Simbilac apareció un día. Nadie sabe de dónde o por cuál de los caminos ingresó al poblado
indígena, causando asombro entre los moradores por la forma en que tocaba su quena, lo que
motivó que todos dejaran sus quehaceres para escucharlo. Era tan tierna y dulce la melodía
que de los carrizos escapaba, que los pájaros callaban sus trinos para aprender nuevas
tonalidades. La sin igual música invadía todo el frondoso valle y hasta en las paredes de piedra
y de arcilla vibraba el eco, para el agrado y deleite del curaca, de su esposa, y de toda la
servidumbre. De los ojos de los más viejos brotaban lágrimas, irrigando los surcos de sus
curtidos rostros.

Cada día al amanecer, cuando el sol despertaba y el resplandor de su bostezo fulguraba en el


Oriente, se escuchaba la quena. Lo mismo al mediodía y en la última y fresca hora de la tarde,
cuando la penumbra rondaba el lugar. El pueblo lo quería mucho porque en la mañana les
anunciaba a los hombres la hora de trabajar la tierra y a las mujeres la de preparar los
alimentos y tejer los mantos, y al mediodía invitaba a detener la faena para darle un
momentáneo descanso al cuerpo y continuar con más empeño hasta el final de la tarde,
cuando se escuchaba otra vez su cautivante melodía, llamándolos a recoger sus herramientas y
retornar al poblado.

Era además Simbilac un hábil alfarero, y enseñó a los hombres del curacazgo a elaborar –de la
arcilla–, hermosos huacos y vasijas que les servían para uso doméstico, como ollas para
preparar sus alimentos y tinajas para guardar el agua y las semillas, ya que hasta entonces los
habitantes solo sabían hacer ollas rústicas y se valían del fruto del poto, como mates, limetas,
guaces y lapas para esos menesteres.
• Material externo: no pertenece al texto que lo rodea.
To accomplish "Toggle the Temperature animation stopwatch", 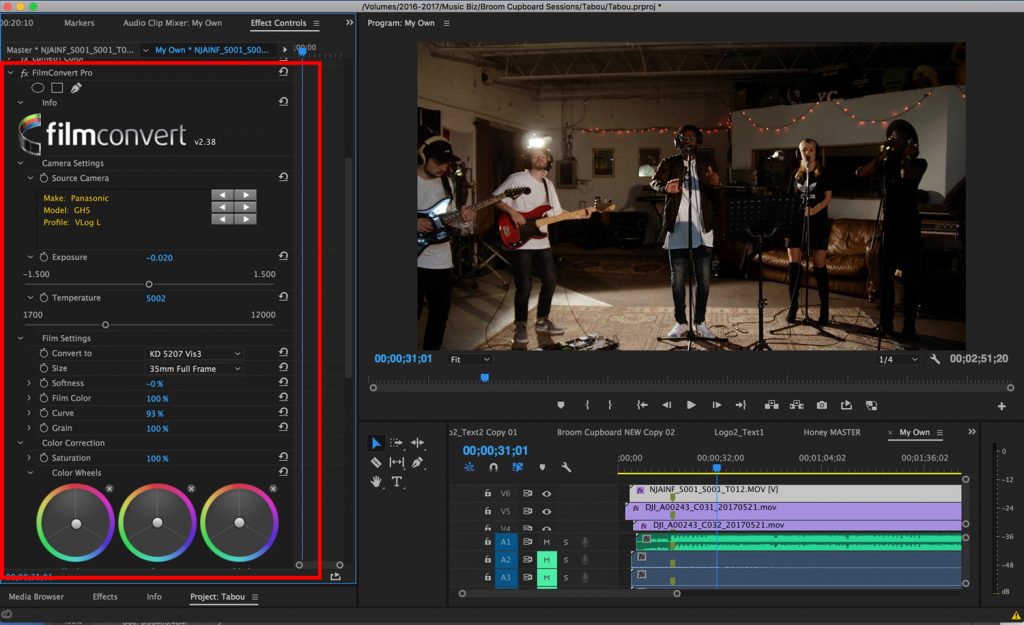I will [44, 298].
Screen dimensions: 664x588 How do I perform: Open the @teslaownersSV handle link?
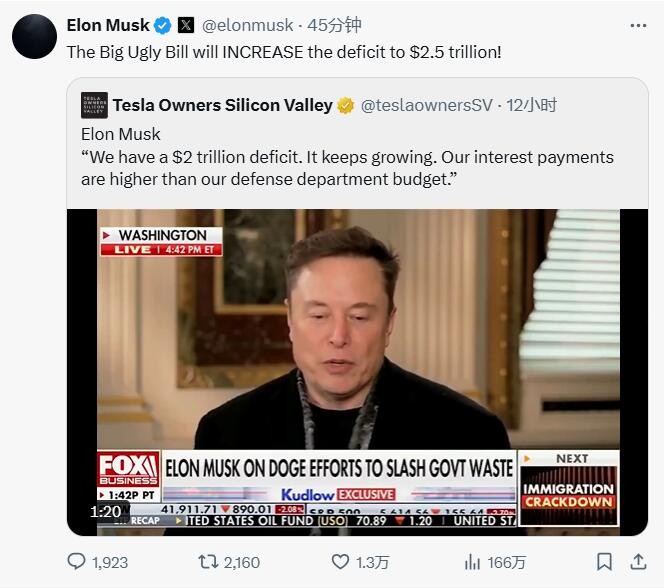click(426, 105)
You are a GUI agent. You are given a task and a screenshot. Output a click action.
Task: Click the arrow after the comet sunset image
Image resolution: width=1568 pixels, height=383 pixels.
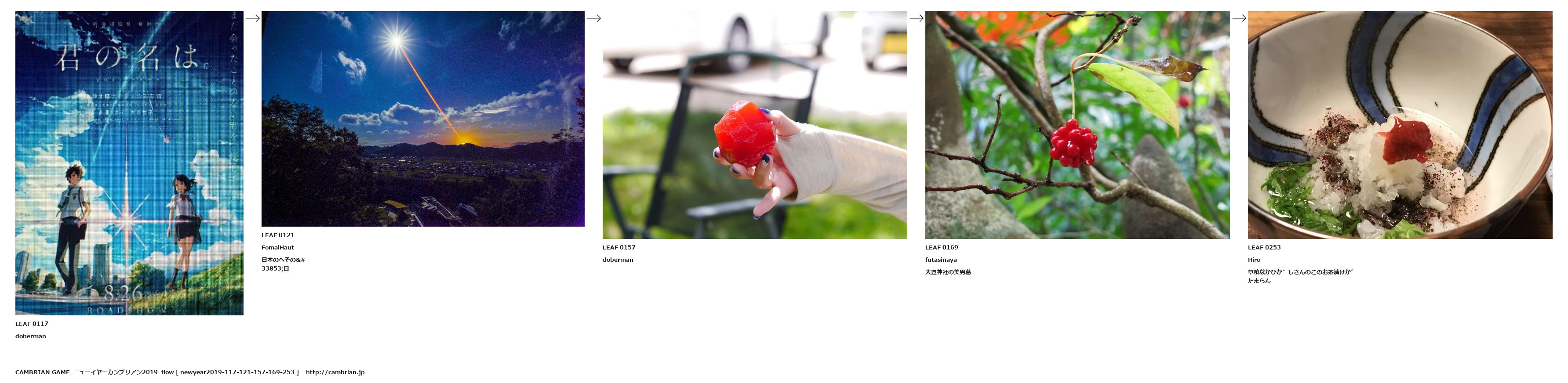[x=593, y=18]
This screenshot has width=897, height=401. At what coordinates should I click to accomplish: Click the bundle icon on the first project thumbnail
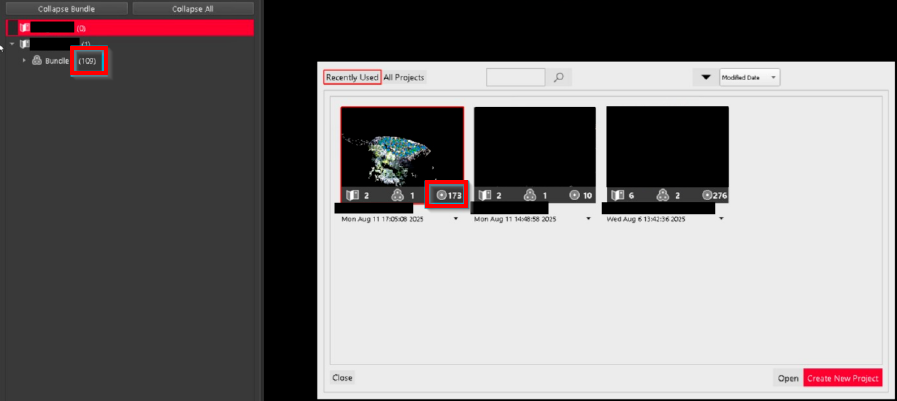(399, 195)
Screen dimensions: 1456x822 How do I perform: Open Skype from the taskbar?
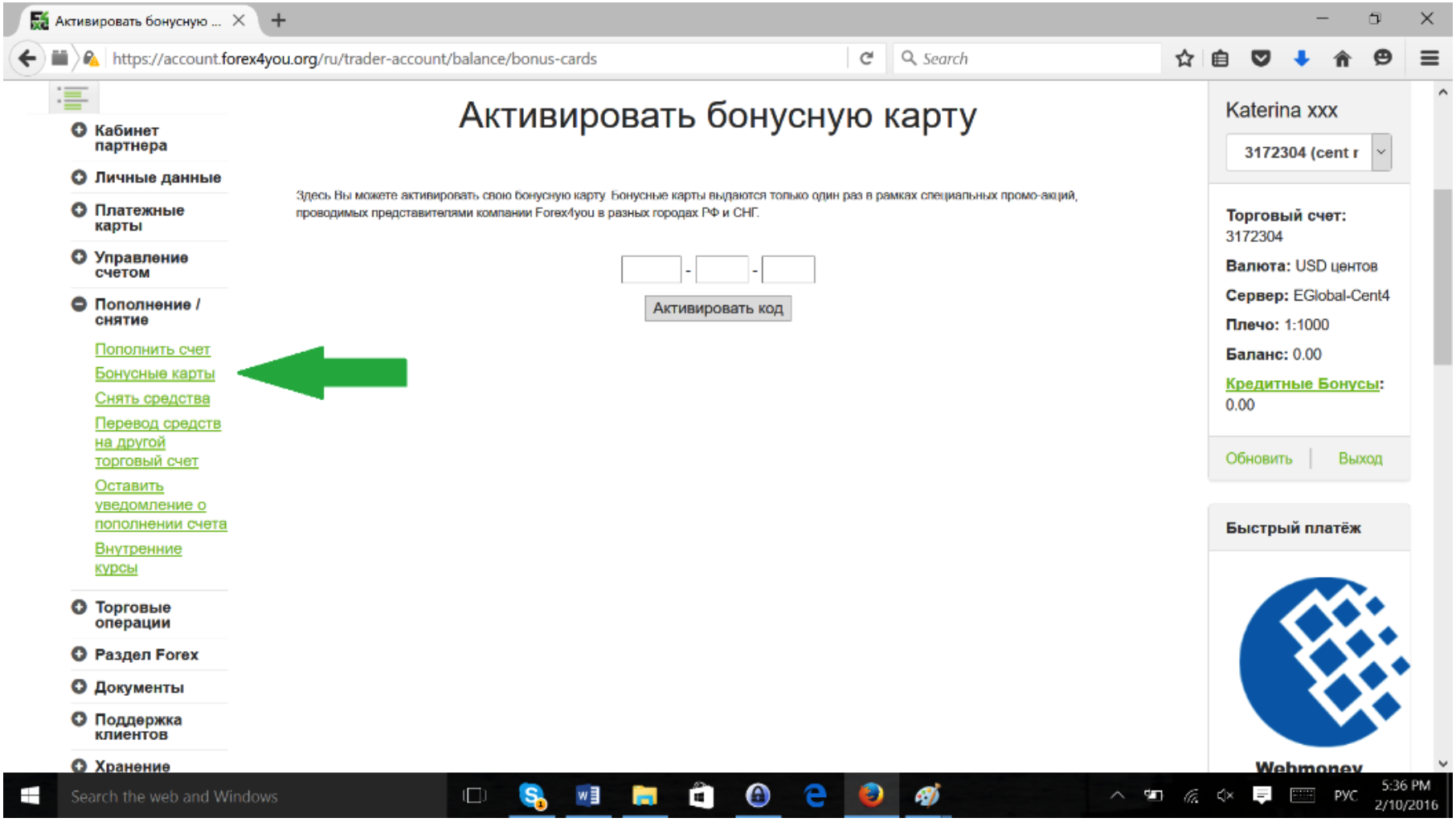pyautogui.click(x=532, y=795)
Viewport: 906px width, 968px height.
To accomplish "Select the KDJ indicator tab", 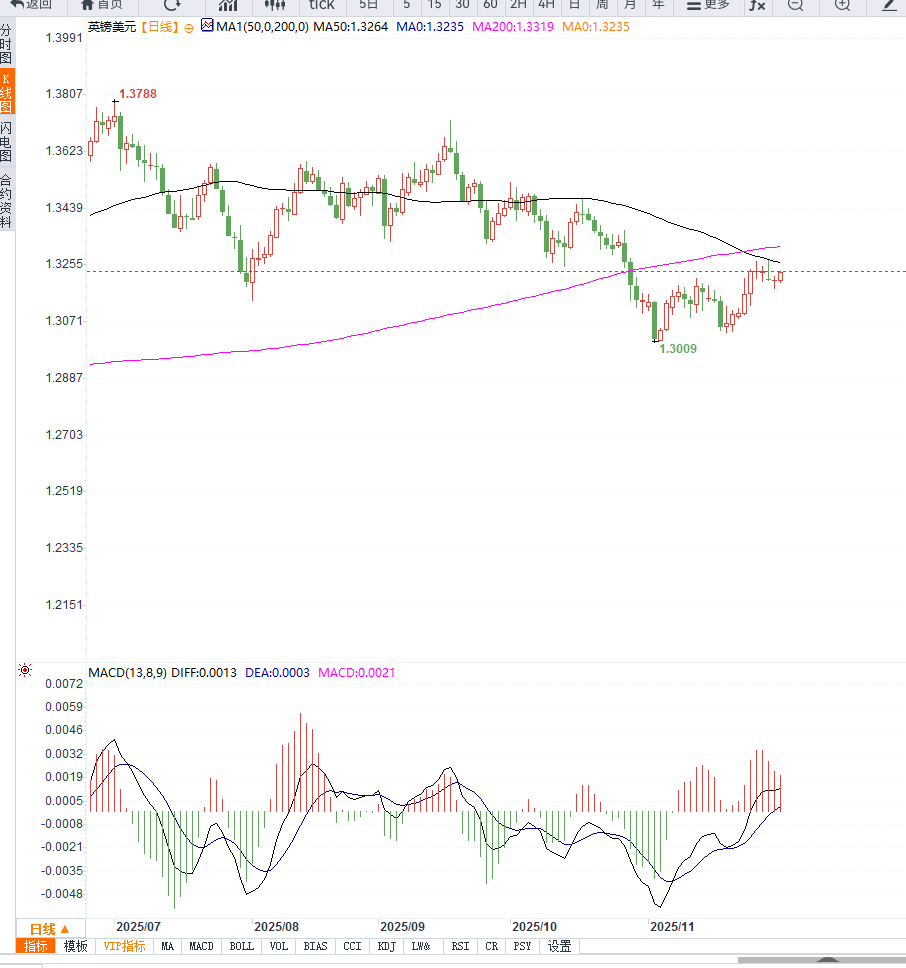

Los adiestró hábilmente en el quemado de las piezas
utilizando la hojarasca y el puño de algarrobo. Los colores y la arcilla que usaba Simbilac, y que
conseguía de las canteras sagradas adonde sólo él podía ingresar, eran el blanco y el amarillo
rojizo. El blanco representaba el cielo al amanecer y el rojizo al Sol en la última hora de la
tarde. Además, aprendieron a representar mediante la arcilla los frutos, tubérculos, animales y
paisajes cotidianos que habitaban tanto en la paz como en la guerra.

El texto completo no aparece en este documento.